Faÿ was a friend of Stein, Alice B. Toklas and the American composer Virgil Thomson, who owed to Faÿ his access to French intellectual circles since Faÿ knew most of the people in musical and literary Paris. He was active in compiling files on and attacking and imprisoning Freemasons during the Vichy regime from 1940 to 1944. He was convicted and sentenced to life in prison. He escaped after five years and resumed teaching history in Switzerland, at Fribourg, Ouchy and Lutry, where he taught European History, American History and Cultural History.

Life
Fay was born in Paris. At the beginning of the World War II, he was a professor at the Collège de France. During the French Occupation, he replaced Julien Cain as general administrator of the Bibliothèque Nationale and director of the anti-Masonic service of the Vichy Government. During his tenure of his office, his secretary, Gueydan de Roussel, was in charge of preparing the card indexes, containing 60,000 names drawn from archives seized from Freemason and other secret societies (Marshal Philippe Pétain was convinced that the indexes were at the heart of all France's troubles). Lists of names of Freemasons were released to the official gazette of the Vichy government for publication, and many Catholic papers copied these lists to induce public opprobrium. Faÿ edited and published during the four years of the Occupation the monthly review  Les Documents maçonniques ("Masonic Documents"), which published historical studies of Freemasonry, essays on the role of Freemasonry in society and frank anti-Masonic propaganda.

During Faÿ's tenure with the Vichy regime, 989 Freemasons were sent to concentration camps, where 549 were shot. In addition, about 3,000 lost their jobs. All Freemasons were required by law to declare themselves to authorities. In 1943 Faÿ produced the film Forces Occultes, directed by Jean Mamy, which depicts a worldwide Jewish-Freemason conspiracy.

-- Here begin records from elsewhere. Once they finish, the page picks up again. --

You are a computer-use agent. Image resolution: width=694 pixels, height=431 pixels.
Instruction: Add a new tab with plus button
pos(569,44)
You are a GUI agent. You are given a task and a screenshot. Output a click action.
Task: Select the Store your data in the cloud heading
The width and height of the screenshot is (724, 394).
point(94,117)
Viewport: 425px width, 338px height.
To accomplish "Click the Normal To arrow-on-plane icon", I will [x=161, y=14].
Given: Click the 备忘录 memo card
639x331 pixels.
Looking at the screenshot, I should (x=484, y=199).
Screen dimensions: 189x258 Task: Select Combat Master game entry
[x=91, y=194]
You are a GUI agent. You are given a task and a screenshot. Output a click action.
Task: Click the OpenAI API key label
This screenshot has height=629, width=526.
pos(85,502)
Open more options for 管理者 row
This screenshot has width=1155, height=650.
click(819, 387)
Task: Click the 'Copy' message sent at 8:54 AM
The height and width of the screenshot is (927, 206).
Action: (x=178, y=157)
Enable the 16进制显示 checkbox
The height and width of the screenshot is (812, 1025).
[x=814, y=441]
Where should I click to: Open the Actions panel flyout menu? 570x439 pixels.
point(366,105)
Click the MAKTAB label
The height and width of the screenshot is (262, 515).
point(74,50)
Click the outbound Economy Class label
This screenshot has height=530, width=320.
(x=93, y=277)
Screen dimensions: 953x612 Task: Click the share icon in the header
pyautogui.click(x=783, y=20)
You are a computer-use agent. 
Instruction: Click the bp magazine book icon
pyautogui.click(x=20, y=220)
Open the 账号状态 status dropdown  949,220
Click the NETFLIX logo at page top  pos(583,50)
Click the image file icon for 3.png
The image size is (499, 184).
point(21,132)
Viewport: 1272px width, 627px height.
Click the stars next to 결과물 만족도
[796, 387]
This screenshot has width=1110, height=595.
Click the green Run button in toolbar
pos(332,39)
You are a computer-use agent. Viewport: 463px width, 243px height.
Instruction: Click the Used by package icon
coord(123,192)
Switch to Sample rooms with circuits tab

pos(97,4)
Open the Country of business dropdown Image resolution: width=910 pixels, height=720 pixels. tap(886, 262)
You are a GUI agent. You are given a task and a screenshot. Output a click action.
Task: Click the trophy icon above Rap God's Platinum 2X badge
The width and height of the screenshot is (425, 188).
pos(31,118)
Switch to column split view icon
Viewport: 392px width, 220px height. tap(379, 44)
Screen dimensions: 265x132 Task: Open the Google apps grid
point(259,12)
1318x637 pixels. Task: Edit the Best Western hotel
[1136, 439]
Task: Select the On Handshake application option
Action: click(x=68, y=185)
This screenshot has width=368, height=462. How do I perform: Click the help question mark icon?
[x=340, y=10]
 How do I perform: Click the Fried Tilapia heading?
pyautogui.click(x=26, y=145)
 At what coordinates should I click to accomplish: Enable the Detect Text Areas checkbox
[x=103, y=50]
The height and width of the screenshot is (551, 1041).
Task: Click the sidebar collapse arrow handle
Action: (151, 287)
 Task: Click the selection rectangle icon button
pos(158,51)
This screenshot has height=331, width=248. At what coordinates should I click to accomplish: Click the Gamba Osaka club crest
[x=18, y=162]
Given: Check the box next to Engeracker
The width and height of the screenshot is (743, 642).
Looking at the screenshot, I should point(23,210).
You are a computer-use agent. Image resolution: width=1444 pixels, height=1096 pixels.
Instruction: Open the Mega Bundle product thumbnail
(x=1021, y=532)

Despite his anti-Semitism, Faÿ, who was suspected to be a Gestapo agent for much of the occupation, protected Gertrude Stein and Alice B. Toklas. Following the liberation, Stein wrote a letter on Faÿ's behalf when he was tried as a collaborator. In 1946 a French court condemned him to dégradation nationale and forced labor for life, but he managed to escape to Switzerland in 1951, funding to facilitate his prison breakout coming from Alice B. Toklas. Faÿ was pardoned by French President René Coty in 1959.

Appointed to an instructorship at the Institut de la Langue française in Fribourg, Switzerland, he was later forced to resign in the face of student protests. He taught French literature to American junior-year-abroad students in the 1960s at the Villa des Fougères in Fribourg, run by the Dominican sisters of Rosary College (now Dominican University) in River Forest, Illinois.

During the 1960s, he also taught at a girls' high school, Le Grand Verger, in Lutry, Switzerland, a short distance east of Lausanne on the northern border of Lake Geneva (Lac Leman). There he instructed American and other national girls in American history. His method consisted of notecard lectures and knowledge he carried in his head. He particularly shone in his art history class in which he taught from illustrated postcards of paintings, drawings and sculptures, as well as anecdotes derived from personal association with many expatriate artists in Paris from the preceding decades. In the European educational tradition, he demanded precise and voluminous feedback of his lecture material in tests. (ref on Le Grand Verger entry by former student, Janine Dawn Lieberman, 1962.)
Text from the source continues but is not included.